### DATA FOR PROCESSING
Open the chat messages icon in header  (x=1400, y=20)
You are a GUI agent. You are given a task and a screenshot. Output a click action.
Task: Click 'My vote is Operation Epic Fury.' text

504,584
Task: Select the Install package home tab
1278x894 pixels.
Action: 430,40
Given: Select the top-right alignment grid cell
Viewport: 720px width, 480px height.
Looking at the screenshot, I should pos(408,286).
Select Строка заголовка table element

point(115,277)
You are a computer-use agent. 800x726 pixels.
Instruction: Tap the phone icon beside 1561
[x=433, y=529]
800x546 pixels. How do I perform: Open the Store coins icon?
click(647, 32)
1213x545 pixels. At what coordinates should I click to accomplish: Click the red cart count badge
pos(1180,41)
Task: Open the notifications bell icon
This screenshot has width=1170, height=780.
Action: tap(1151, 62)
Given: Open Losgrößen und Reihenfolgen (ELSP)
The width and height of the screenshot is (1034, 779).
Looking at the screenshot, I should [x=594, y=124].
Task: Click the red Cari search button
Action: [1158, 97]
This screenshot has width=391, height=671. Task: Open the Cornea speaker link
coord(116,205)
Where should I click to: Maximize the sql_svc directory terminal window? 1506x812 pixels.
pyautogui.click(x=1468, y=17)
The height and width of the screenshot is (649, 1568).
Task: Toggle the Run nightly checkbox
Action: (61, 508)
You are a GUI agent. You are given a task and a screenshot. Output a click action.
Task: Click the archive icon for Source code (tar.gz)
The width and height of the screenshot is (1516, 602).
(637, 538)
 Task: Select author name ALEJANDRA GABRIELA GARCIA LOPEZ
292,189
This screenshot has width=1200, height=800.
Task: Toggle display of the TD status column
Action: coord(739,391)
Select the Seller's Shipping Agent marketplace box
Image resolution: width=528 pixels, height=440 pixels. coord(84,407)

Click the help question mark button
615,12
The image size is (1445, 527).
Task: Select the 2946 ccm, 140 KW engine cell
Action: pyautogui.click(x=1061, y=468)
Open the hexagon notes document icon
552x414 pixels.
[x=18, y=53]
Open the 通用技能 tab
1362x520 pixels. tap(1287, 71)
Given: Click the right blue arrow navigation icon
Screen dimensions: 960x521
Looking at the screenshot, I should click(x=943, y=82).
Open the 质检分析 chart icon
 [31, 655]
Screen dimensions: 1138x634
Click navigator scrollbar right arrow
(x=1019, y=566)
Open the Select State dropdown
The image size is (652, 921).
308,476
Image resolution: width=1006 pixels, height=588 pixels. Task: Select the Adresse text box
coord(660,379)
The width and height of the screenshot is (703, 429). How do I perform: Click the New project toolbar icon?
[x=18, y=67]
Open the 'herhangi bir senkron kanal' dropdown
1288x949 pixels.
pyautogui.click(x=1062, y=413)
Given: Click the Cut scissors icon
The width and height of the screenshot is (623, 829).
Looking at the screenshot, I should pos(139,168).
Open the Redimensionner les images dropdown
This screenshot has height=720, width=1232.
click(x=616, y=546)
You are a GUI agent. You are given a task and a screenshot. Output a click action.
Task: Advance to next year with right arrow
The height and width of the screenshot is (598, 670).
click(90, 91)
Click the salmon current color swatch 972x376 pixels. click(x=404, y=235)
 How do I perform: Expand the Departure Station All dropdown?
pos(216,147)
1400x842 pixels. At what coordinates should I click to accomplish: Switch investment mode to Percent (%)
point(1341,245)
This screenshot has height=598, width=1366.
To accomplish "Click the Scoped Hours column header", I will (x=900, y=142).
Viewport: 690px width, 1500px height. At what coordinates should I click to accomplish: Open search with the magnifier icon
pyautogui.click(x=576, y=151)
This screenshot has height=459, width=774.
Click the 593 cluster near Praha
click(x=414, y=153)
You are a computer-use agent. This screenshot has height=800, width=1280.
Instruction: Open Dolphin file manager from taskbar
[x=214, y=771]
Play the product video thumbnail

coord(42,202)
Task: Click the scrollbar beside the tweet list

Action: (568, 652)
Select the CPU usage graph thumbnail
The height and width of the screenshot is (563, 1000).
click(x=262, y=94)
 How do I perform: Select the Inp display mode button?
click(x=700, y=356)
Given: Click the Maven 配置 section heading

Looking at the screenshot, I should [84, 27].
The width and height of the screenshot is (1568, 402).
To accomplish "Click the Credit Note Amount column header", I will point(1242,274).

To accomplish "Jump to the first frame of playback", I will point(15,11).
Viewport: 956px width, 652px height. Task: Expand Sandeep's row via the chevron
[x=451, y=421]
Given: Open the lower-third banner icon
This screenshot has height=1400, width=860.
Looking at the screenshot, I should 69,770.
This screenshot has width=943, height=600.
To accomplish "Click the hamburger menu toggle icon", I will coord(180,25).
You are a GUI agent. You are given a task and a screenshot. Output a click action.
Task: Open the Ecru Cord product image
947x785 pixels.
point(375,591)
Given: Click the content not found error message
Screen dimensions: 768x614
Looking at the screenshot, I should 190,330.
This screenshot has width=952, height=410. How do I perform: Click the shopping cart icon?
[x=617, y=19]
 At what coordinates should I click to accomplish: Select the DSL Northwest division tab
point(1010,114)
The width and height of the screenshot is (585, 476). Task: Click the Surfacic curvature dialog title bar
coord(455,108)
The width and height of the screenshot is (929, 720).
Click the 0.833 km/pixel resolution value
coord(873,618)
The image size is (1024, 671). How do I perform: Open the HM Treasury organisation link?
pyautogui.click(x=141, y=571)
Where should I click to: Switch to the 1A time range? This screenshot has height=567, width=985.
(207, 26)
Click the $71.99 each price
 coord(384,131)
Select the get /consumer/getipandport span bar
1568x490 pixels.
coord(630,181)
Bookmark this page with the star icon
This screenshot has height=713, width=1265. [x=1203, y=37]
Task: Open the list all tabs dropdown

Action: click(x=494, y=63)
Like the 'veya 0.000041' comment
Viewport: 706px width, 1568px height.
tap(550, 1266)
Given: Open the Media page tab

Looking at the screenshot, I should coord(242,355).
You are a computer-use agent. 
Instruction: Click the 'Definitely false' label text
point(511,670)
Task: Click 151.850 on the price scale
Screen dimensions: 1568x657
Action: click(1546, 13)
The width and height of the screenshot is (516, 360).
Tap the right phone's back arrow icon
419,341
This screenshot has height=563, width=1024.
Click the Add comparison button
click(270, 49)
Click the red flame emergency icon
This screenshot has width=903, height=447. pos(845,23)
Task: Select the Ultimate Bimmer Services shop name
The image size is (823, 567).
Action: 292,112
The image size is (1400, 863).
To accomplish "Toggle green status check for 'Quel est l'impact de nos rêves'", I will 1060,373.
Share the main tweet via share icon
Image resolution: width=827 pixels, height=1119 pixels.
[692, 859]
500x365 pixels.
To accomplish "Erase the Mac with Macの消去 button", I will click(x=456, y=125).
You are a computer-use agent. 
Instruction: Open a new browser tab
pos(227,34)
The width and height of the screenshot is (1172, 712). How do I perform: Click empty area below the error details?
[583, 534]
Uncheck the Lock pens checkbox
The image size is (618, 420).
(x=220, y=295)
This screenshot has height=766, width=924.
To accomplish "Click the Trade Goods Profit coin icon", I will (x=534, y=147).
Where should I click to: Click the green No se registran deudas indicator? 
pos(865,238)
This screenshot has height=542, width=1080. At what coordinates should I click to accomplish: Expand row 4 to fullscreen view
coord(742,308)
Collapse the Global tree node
######
* [YOUR OBJECTIVE]:
The entire listing should be repeated with no line missing and no word altered.

* [ANSWER TO THIS EXERCISE]:
Open the chat messages icon in header  (x=1400, y=20)
You are a GUI agent. You are given a task and a screenshot. Output a click action.
Task: Click 'My vote is Operation Epic Fury.' text

504,584
Task: Select the Install package home tab
1278x894 pixels.
Action: 430,40
Given: Select the top-right alignment grid cell
Viewport: 720px width, 480px height.
Looking at the screenshot, I should pos(408,286).
Select Строка заголовка table element

point(115,277)
You are a computer-use agent. 800x726 pixels.
Instruction: Tap the phone icon beside 1561
[x=433, y=529]
800x546 pixels. How do I perform: Open the Store coins icon?
click(647, 32)
1213x545 pixels. At what coordinates should I click to accomplish: Click the red cart count badge
pos(1180,41)
Task: Open the notifications bell icon
This screenshot has width=1170, height=780.
Action: tap(1151, 62)
Given: Open Losgrößen und Reihenfolgen (ELSP)
The width and height of the screenshot is (1034, 779).
Looking at the screenshot, I should [x=594, y=124].
Task: Click the red Cari search button
Action: [1158, 97]
This screenshot has width=391, height=671. Task: Open the Cornea speaker link
coord(116,205)
Where should I click to: Maximize the sql_svc directory terminal window? 1506x812 pixels.
pyautogui.click(x=1468, y=17)
The height and width of the screenshot is (649, 1568).
Task: Toggle the Run nightly checkbox
Action: (61, 508)
You are a GUI agent. You are given a task and a screenshot. Output a click action.
Task: Click the archive icon for Source code (tar.gz)
The width and height of the screenshot is (1516, 602).
(637, 538)
 Task: Select author name ALEJANDRA GABRIELA GARCIA LOPEZ
292,189
This screenshot has width=1200, height=800.
Task: Toggle display of the TD status column
Action: coord(739,391)
Select the Seller's Shipping Agent marketplace box
Image resolution: width=528 pixels, height=440 pixels. coord(84,407)

Click the help question mark button
615,12
The image size is (1445, 527).
Task: Select the 2946 ccm, 140 KW engine cell
Action: pyautogui.click(x=1061, y=468)
Open the hexagon notes document icon
552x414 pixels.
[x=18, y=53]
Open the 通用技能 tab
1362x520 pixels. tap(1287, 71)
Given: Click the right blue arrow navigation icon
Screen dimensions: 960x521
Looking at the screenshot, I should click(x=943, y=82).
Open the 质检分析 chart icon
 [31, 655]
Screen dimensions: 1138x634
Click navigator scrollbar right arrow
(x=1019, y=566)
Open the Select State dropdown
The image size is (652, 921).
308,476
Image resolution: width=1006 pixels, height=588 pixels. Task: Select the Adresse text box
coord(660,379)
The width and height of the screenshot is (703, 429). How do I perform: Click the New project toolbar icon?
[x=18, y=67]
Open the 'herhangi bir senkron kanal' dropdown
1288x949 pixels.
pyautogui.click(x=1062, y=413)
Given: Click the Cut scissors icon
The width and height of the screenshot is (623, 829).
Looking at the screenshot, I should pos(139,168).
Open the Redimensionner les images dropdown
This screenshot has height=720, width=1232.
click(x=616, y=546)
You are a GUI agent. You are given a task and a screenshot. Output a click action.
Task: Advance to next year with right arrow
The height and width of the screenshot is (598, 670).
click(90, 91)
Click the salmon current color swatch 972x376 pixels. click(x=404, y=235)
 How do I perform: Expand the Departure Station All dropdown?
pos(216,147)
1400x842 pixels. At what coordinates should I click to accomplish: Switch investment mode to Percent (%)
point(1341,245)
This screenshot has height=598, width=1366.
To accomplish "Click the Scoped Hours column header", I will (x=900, y=142).
Viewport: 690px width, 1500px height. At what coordinates should I click to accomplish: Open search with the magnifier icon
pyautogui.click(x=576, y=151)
This screenshot has height=459, width=774.
Click the 593 cluster near Praha
click(x=414, y=153)
You are a computer-use agent. This screenshot has height=800, width=1280.
Instruction: Open Dolphin file manager from taskbar
[x=214, y=771]
Play the product video thumbnail

coord(42,202)
Task: Click the scrollbar beside the tweet list

Action: (568, 652)
Select the CPU usage graph thumbnail
The height and width of the screenshot is (563, 1000).
click(x=262, y=94)
 How do I perform: Select the Inp display mode button?
click(x=700, y=356)
Given: Click the Maven 配置 section heading

Looking at the screenshot, I should [84, 27].
The width and height of the screenshot is (1568, 402).
To accomplish "Click the Credit Note Amount column header", I will point(1242,274).

To accomplish "Jump to the first frame of playback", I will point(15,11).
Viewport: 956px width, 652px height. Task: Expand Sandeep's row via the chevron
[x=451, y=421]
Given: Open the lower-third banner icon
This screenshot has height=1400, width=860.
Looking at the screenshot, I should 69,770.
This screenshot has width=943, height=600.
To accomplish "Click the hamburger menu toggle icon", I will coord(180,25).
You are a GUI agent. You are given a task and a screenshot. Output a click action.
Task: Open the Ecru Cord product image
947x785 pixels.
point(375,591)
Given: Click the content not found error message
Screen dimensions: 768x614
Looking at the screenshot, I should 190,330.
This screenshot has width=952, height=410. How do I perform: Click the shopping cart icon?
[x=617, y=19]
 At what coordinates should I click to accomplish: Select the DSL Northwest division tab
point(1010,114)
The width and height of the screenshot is (585, 476). Task: Click the Surfacic curvature dialog title bar
coord(455,108)
The width and height of the screenshot is (929, 720).
Click the 0.833 km/pixel resolution value
coord(873,618)
The image size is (1024, 671). How do I perform: Open the HM Treasury organisation link?
pyautogui.click(x=141, y=571)
Where should I click to: Switch to the 1A time range? This screenshot has height=567, width=985.
(207, 26)
Click the $71.99 each price
 coord(384,131)
Select the get /consumer/getipandport span bar
1568x490 pixels.
coord(630,181)
Bookmark this page with the star icon
This screenshot has height=713, width=1265. [x=1203, y=37]
Task: Open the list all tabs dropdown

Action: click(x=494, y=63)
Like the 'veya 0.000041' comment
Viewport: 706px width, 1568px height.
tap(550, 1266)
Given: Open the Media page tab

Looking at the screenshot, I should coord(242,355).
You are a computer-use agent. 
Instruction: Click the 'Definitely false' label text
point(511,670)
Task: Click 151.850 on the price scale
Screen dimensions: 1568x657
Action: click(1546, 13)
The width and height of the screenshot is (516, 360).
Tap the right phone's back arrow icon
419,341
This screenshot has height=563, width=1024.
Click the Add comparison button
click(270, 49)
Click the red flame emergency icon
This screenshot has width=903, height=447. pos(845,23)
Task: Select the Ultimate Bimmer Services shop name
The image size is (823, 567).
Action: 292,112
The image size is (1400, 863).
To accomplish "Toggle green status check for 'Quel est l'impact de nos rêves'", I will 1060,373.
Share the main tweet via share icon
Image resolution: width=827 pixels, height=1119 pixels.
[692, 859]
500x365 pixels.
To accomplish "Erase the Mac with Macの消去 button", I will click(x=456, y=125).
You are a computer-use agent. 
Instruction: Open a new browser tab
pos(227,34)
The width and height of the screenshot is (1172, 712). How do I perform: Click empty area below the error details?
[583, 534]
Uncheck the Lock pens checkbox
The image size is (618, 420).
(x=220, y=295)
This screenshot has height=766, width=924.
To accomplish "Click the Trade Goods Profit coin icon", I will (x=534, y=147).
Where should I click to: Click the green No se registran deudas indicator? 
pos(865,238)
This screenshot has height=542, width=1080. At what coordinates should I click to accomplish: Expand row 4 to fullscreen view
coord(742,308)
Collapse the Global tree node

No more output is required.